If consent has not been granted, the application cannot access the sensor. It's not an optional rule that an unscrupulous developer can elect to bypass.

At the time of writing, only the heart rate and RR interval sensor subscriptions require explicit user consent.

Revoking permissions

Go to Settings → Privacy → Other Devices → MSFT Band 2 nn:nn → Let these apps use my MSFT Band 2 nn:nn and slide it to No

Strangely this didn't seem to work for me, so I just uninstalled the app from my phone and the next time I installed it (by choosing deploy to device in Visual Studio), I had to grant the permissions again.

Show me the code

Go back to your empty app in Visual Studio and navigate to MainPage.xaml. This is the layout file for the page and we just want to add a few placeholders so that we can display the data from the various sensors. Since I was in a rush, I just came up with a very basic design:

<Page
    x:Class="TomSSLBand.MainPage"
    xmlns="http://schemas.microsoft.com/winfx/2006/xaml/presentation"
    xmlns:x="http://schemas.microsoft.com/winfx/2006/xaml"
    xmlns:local="using:TomSSLBand"
    xmlns:d="http://schemas.microsoft.com/expression/blend/2008"
    xmlns:mc="http://schemas.openxmlformats.org/markup-compatibility/2006"

### [DATASET SECTION]
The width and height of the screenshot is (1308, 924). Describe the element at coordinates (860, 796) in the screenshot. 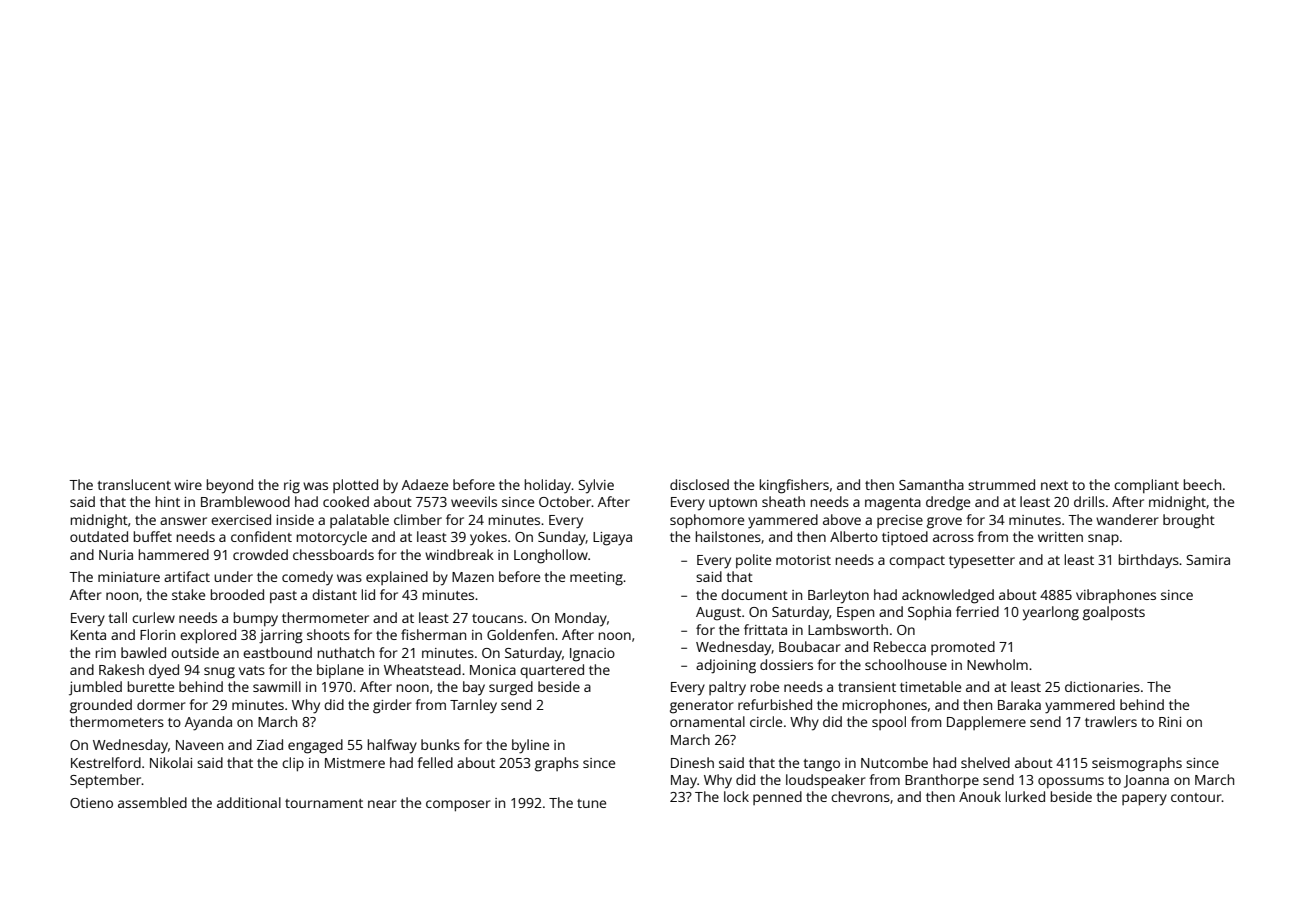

### [OBJECTIVE]
Could you write out, word for word, the part of the Band 2 walkthrough starting with "If consent has" and going on through "the permissions again."? The data comes from a separate source and has no connection to the Band 2 walkthrough.

### [FINAL ANSWER]
If consent has not been granted, the application cannot access the sensor. It's not an optional rule that an unscrupulous developer can elect to bypass.

At the time of writing, only the heart rate and RR interval sensor subscriptions require explicit user consent.

Revoking permissions

Go to Settings → Privacy → Other Devices → MSFT Band 2 nn:nn → Let these apps use my MSFT Band 2 nn:nn and slide it to No

Strangely this didn't seem to work for me, so I just uninstalled the app from my phone and the next time I installed it (by choosing deploy to device in Visual Studio), I had to grant the permissions again.